Really simple, hacky example:
In [17]: df = pd.DataFrame({
...: 'name': list('AABBCCDD'),
...: 'x': np.arange(8),
...: 'y': np.arange(10, 18),
...: })
In [18]: df
name x y
0 A 0 10
1 A 1 11
2 B 2 12
3 B 3 13
4 C 4 14
5 C 5 15
6 D 6 16
7 D 7 17
This block groups on the 'name' column, then reindexes each group to be one element longer than the original data:
In [20]: res = df.set_index('name').groupby('name').apply(
...: lambda x: x.reset_index(drop=True).reindex(np.arange(len(x) + 1))
...: )
In [21]: res
x y
A 0 0.0 10.0
1 1.0 11.0
2 NaN NaN
B 0 2.0 12.0
1 3.0 13.0
2 NaN NaN
C 0 4.0 14.0
1 5.0 15.0
2 NaN NaN
D 0 6.0 16.0
1 7.0 17.0
2 NaN NaN
You can plug this reindexed dataframe into datashader to have multiple disconnected lines in the result.

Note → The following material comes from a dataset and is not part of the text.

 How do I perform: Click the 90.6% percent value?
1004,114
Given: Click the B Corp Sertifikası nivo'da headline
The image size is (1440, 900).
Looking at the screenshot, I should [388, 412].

This is a still-open issue on the datashader repo, including additional examples and boilerplate code: https://github.com/holoviz/datashader/issues/257
Other options include restructuring your data to accommodate one of cvs.line's other formats. From the Canvas.line
def line(self, source, x=None, y=None, agg=None, axis=0, geometry=None,
source : pandas.DataFrame, dask.DataFrame, or xarray.DataArray/Dataset
The input datasource.
x, y : str or number or list or tuple or np.ndarray
Specification of the x and y coordinates of each vertex
* str or number: Column labels in source
* list or tuple: List or tuple of column labels in source
* np.ndarray: When axis=1, a literal array of the
coordinates to be used for every row
agg : Reduction, optional
Reduction to compute. Default is ``any()``.
axis : 0 or 1, default 0
Axis in source to draw lines along
* 0: Draw lines using data from the specified columns across
all rows in source
* 1: Draw one line per row in source using data from the
specified columns
There are a number of additional examples in the cvs.line docstring. You can pass arrays as the x, y arguments giving multiple columns to use in forming lines when axis=1
, or you can a dataframe with ragged array values.
See this pull request adding the line options (h/t to @James-a-bednar in the comments) for a discussion of their use.